__PROMPT__: Return the items unchanged from the line containing "Where should I" through the end of the items, with both ends included. Leave out the pictures.

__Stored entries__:
- - - - -

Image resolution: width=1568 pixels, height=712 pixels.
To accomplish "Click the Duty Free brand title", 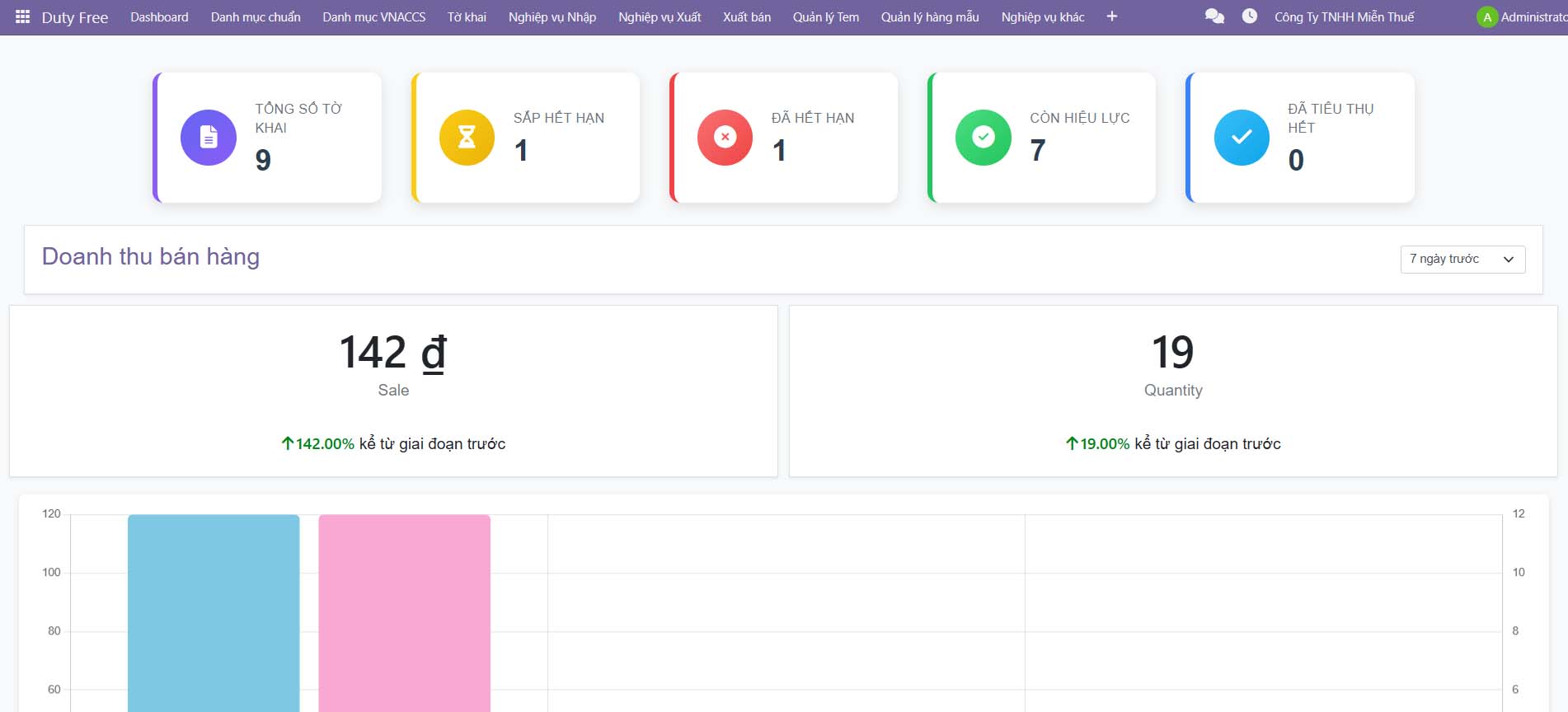I will 74,17.
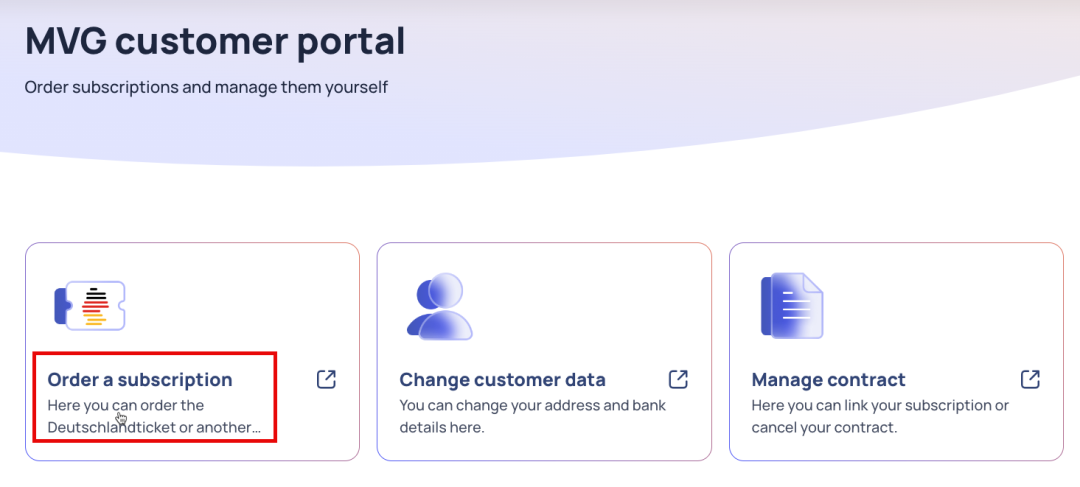Open the 'Manage contract' title link

(829, 380)
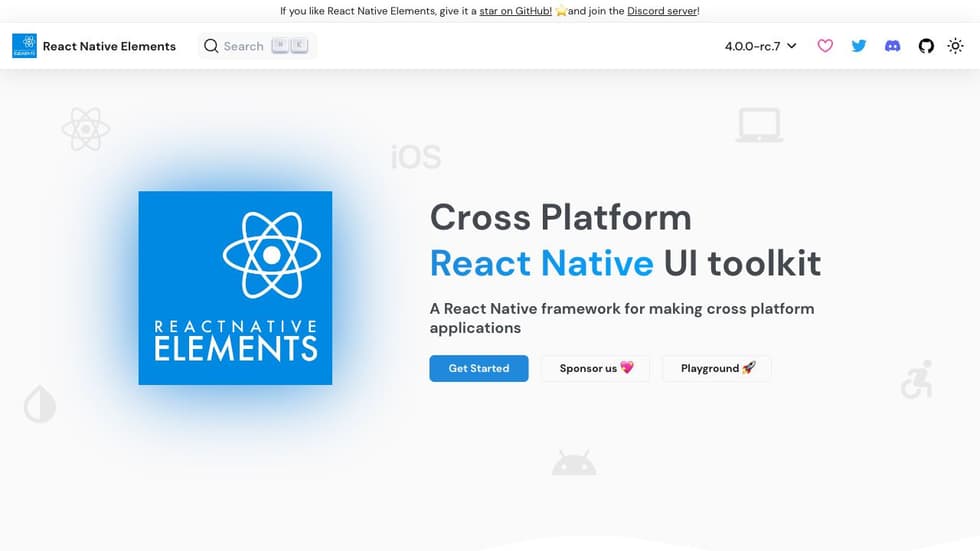Click the faded laptop icon
The image size is (980, 551).
pos(759,126)
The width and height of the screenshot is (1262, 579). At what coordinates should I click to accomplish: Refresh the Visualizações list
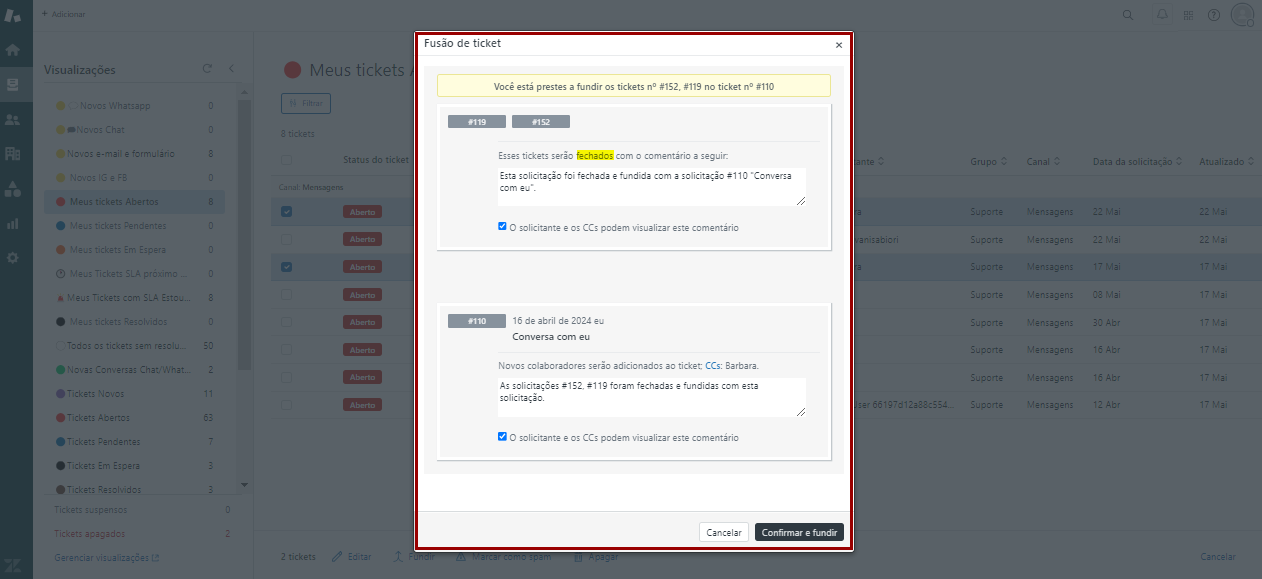point(207,69)
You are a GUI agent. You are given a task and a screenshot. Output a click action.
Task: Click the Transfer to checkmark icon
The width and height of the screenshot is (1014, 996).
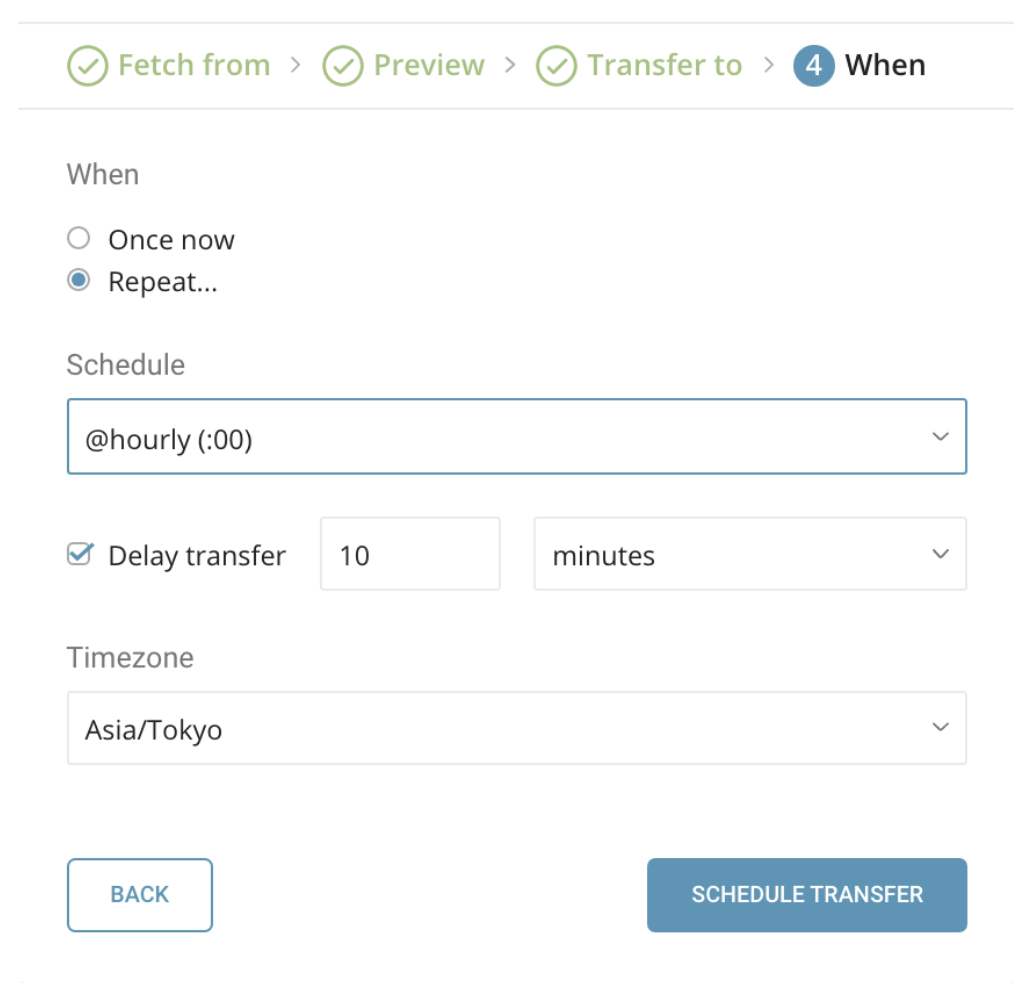[557, 66]
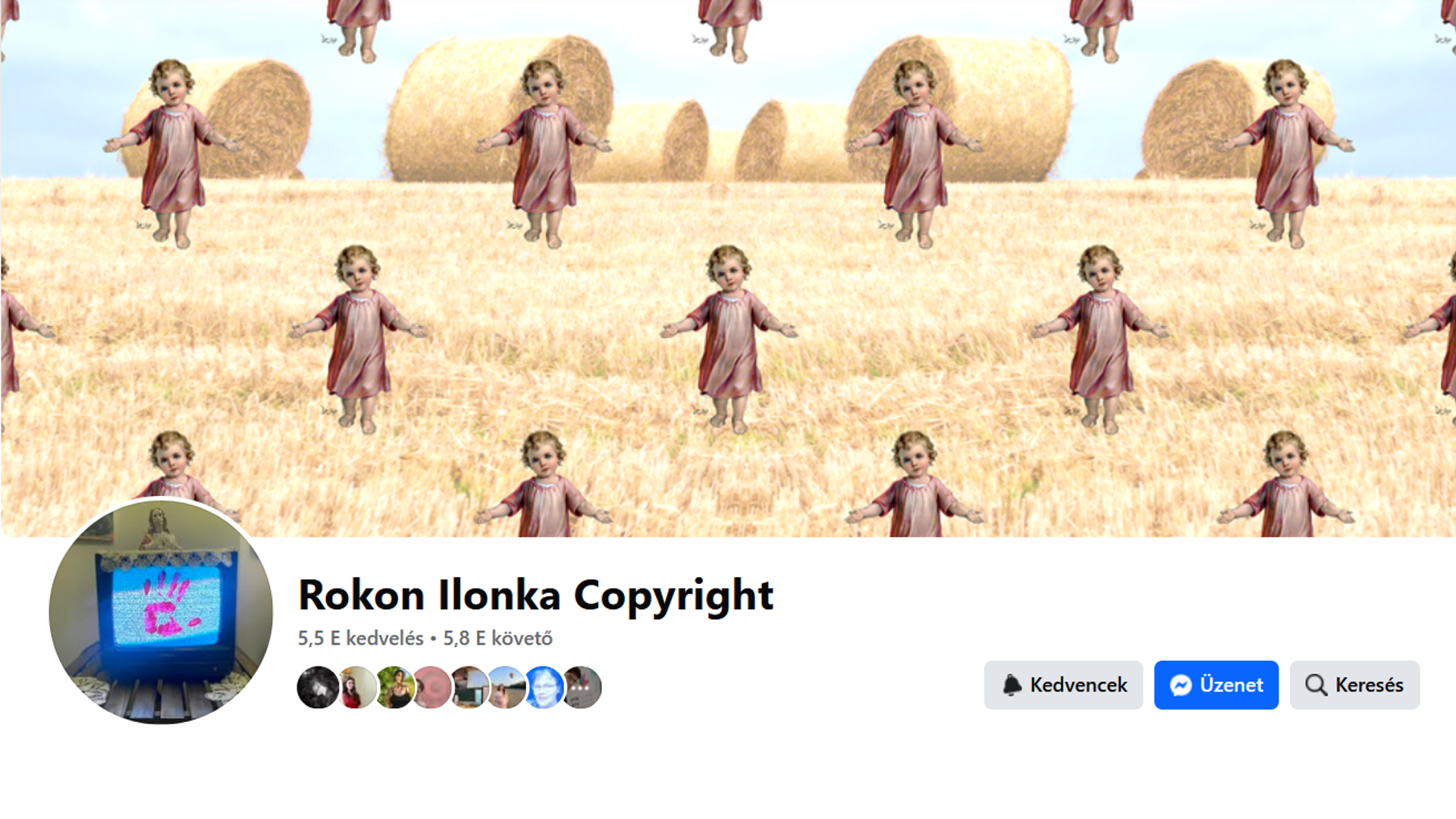1456x819 pixels.
Task: Open the 5,5 E kedvelés likes list
Action: point(360,639)
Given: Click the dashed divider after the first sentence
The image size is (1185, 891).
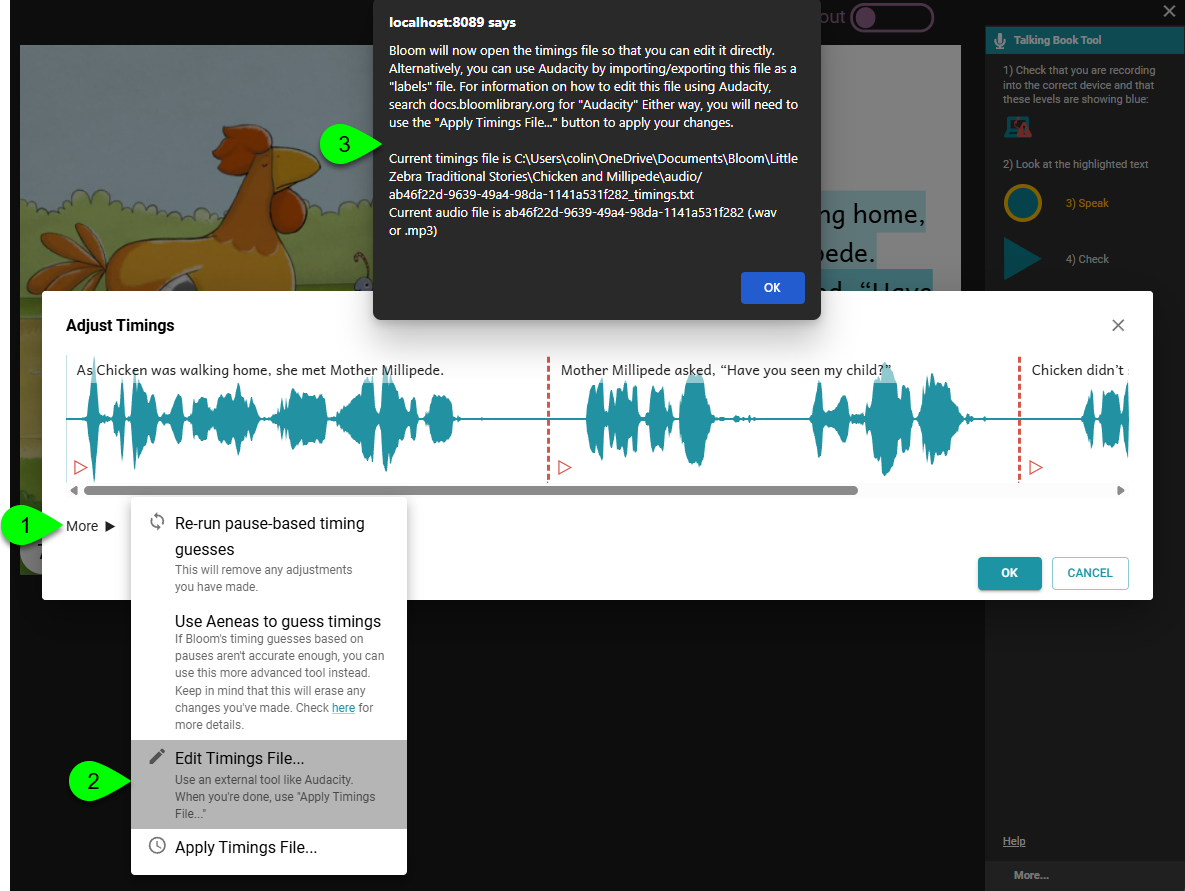Looking at the screenshot, I should pyautogui.click(x=548, y=420).
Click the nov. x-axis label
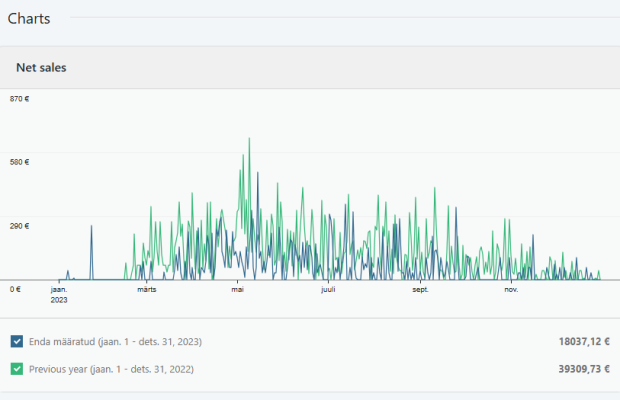This screenshot has width=620, height=400. [x=511, y=290]
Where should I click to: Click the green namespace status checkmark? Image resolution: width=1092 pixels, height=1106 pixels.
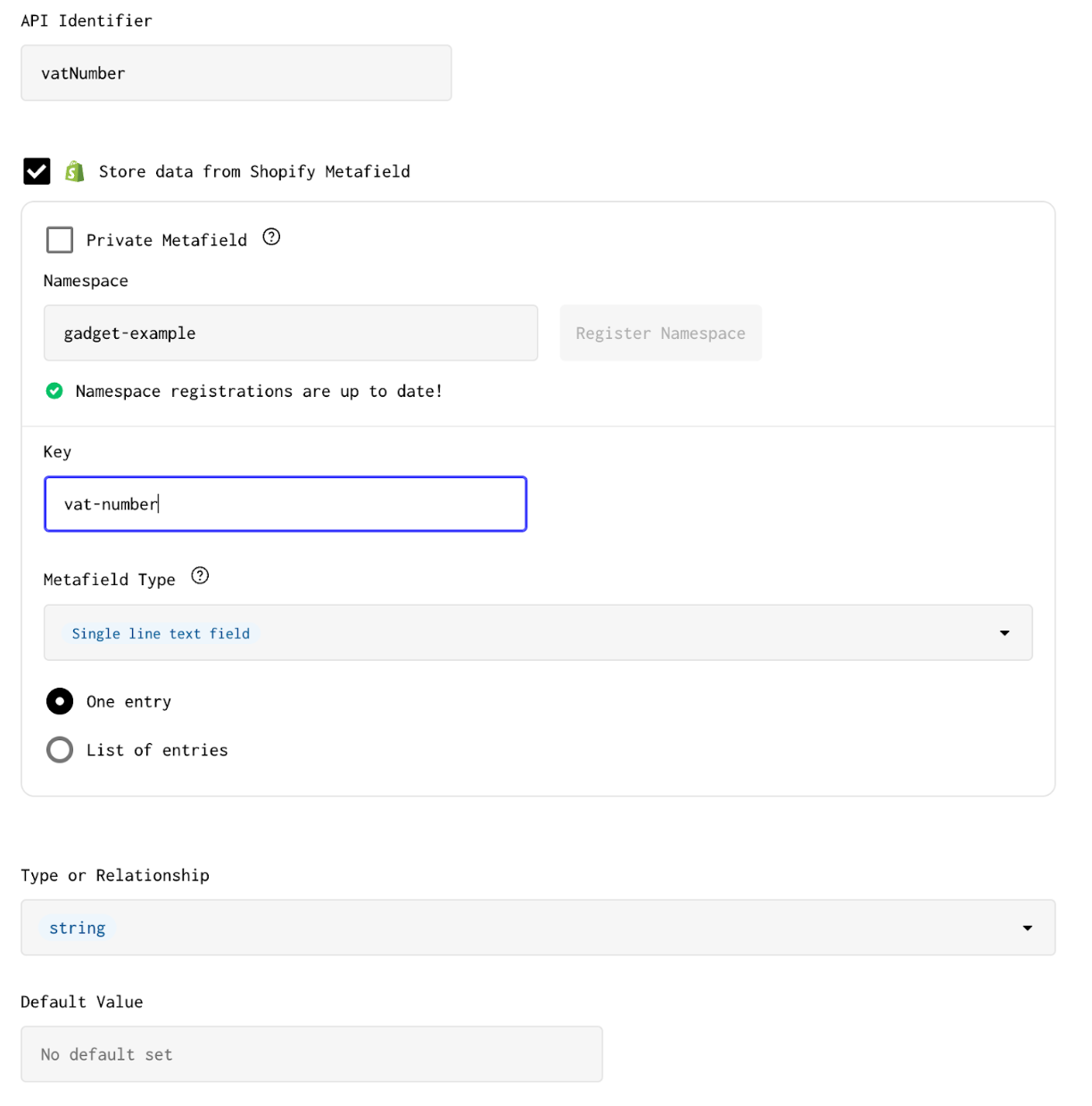[x=54, y=391]
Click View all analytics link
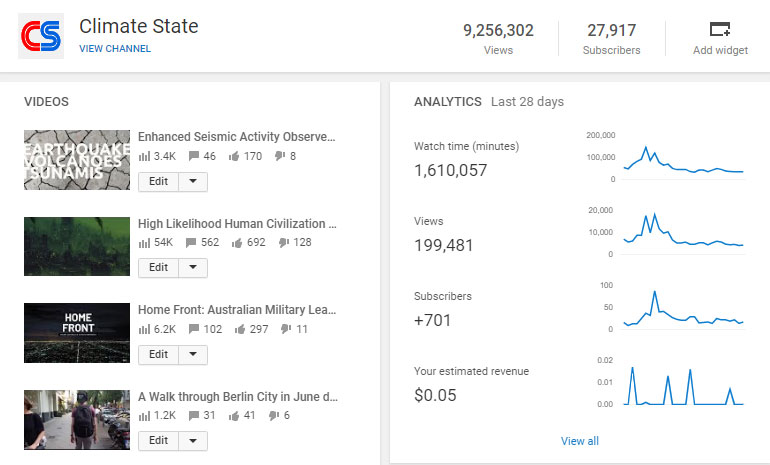The width and height of the screenshot is (770, 465). [x=580, y=441]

- - - - -

__ANSWER TO THE EXERCISE__:
Where should I click to: Click the green namespace status checkmark? Image resolution: width=1092 pixels, height=1106 pixels.
[x=54, y=391]
Click View all analytics link
The width and height of the screenshot is (770, 465). [x=580, y=441]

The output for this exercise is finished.